With the remnants of Spring Fling all but scraped out of the Old Campus grass, we have retreated into libraries and solitude. It can be a jarring shift. Spring Fling is one of those rare campus events that brings almost all of us together — out of our groups, classes and colleges and into one sunny quadrangle. It’s a worthwhile reminder: Yale’s a big place, but it’s our place.
In a week or two we’ll emerge from our books, and this year will be history. It has been one filled with striking changes. Town and gown have stood on uneasy footing, from brutality at Elevate to a spate of shootings on our shared streets. We began the year with sexist chanting, and end it with the federal government investigating our sexual culture.
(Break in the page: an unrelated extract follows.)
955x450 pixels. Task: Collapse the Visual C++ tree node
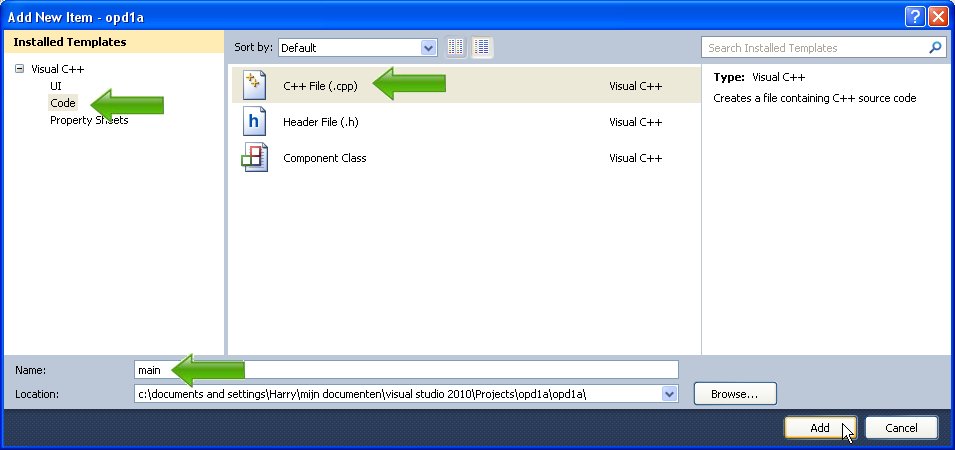[x=19, y=69]
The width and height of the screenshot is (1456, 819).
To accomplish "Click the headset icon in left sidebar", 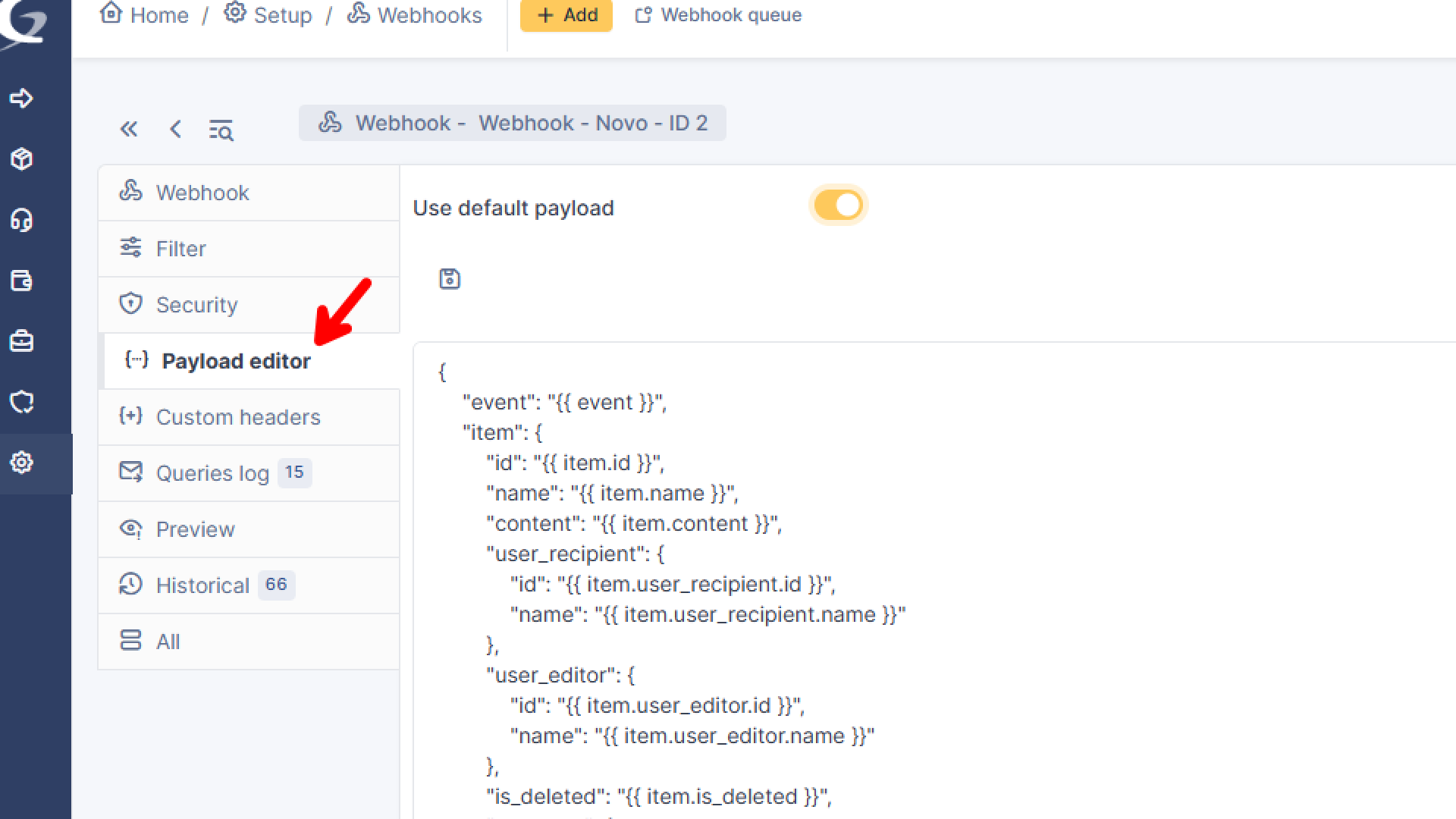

The administration’s return of artifacts to Peru and ROTC to campus began in fits and starts, while an ethically troubling foray into Singapore was launched at lightning speed.
Summer gives us an opportunity to take a step back and consider our Yale: what it is, and — given the drama of this year — where it’s going. And we must also ask how well we have risen to its challenges. Committees were formed, but many rarely met. Forums were held, but many were poorly attended — like the Yale-NUS faculty forum to which only 25 professors showed up. And we, the students, did not always give our university much thought or action. We had our personal projects, our individual activism — we ran movements to draft presidential candidates, tutored in classrooms, and recycled lots of plastic bottles. But when it came to campus, we were often quicker angered than engaged — more cynical than civic. After all, we are busy people.
But Yale is changing, and we are a part of it. When the claim of a “hostile sexual environment” is levied against our community, it demands all of our attention, regardless of affiliation. When our administration acts against its stated values, whether on campus or 9,500 miles away, we owe it to them to take them to task.
Yale is more than a service provider, more than a four-year individual adventure ending in a degree. Yale is a job that has fallen to us: a work in progress, an unfinished idea. It is a diverse community with a few shared hopes and responsibilities. Nobody is going to make Yale what we want it to be but us: administrators, faculty, undergraduates, grad students engaged in a collective project. And it’s a worthwhile one. The trials of New Haven and the world deserve our work — but for these brief years, so does our ancient, imperfect, sometimes-confounding school. We are here to learn national and global citizenship — but we must begin by participating as citizens of Yale.
In the 1964 commencement address, University President Kingman Brewster Jr. urged the graduates to avoid “moral timidity.” Several days later in this space, the News editorialized on the speech. Yale must represent more than a “four-year moratorium on responsibility,” they wrote. Now, as then, Yale is more than its pursuits, 300-plus clubs, 77 majors: more than four years, more than the sum of its parts.
New challenges like this year’s should not make us withdraw in frustration and timidity. They are opportunities to grow together, to turn our talents to a task that is uniquely our own. But we are not bound to Old Yale, nor are we naïve enough to welcome all that is new. As the News wrote in ’64, “There is much to be proud of here, much to support.” What has given us pause this year, we can work together to change. And what we have accomplished and enjoyed together, we can protect. After summer, beyond our own causes, before and after our time here, Yale can and will be better. And that is something worth returning to.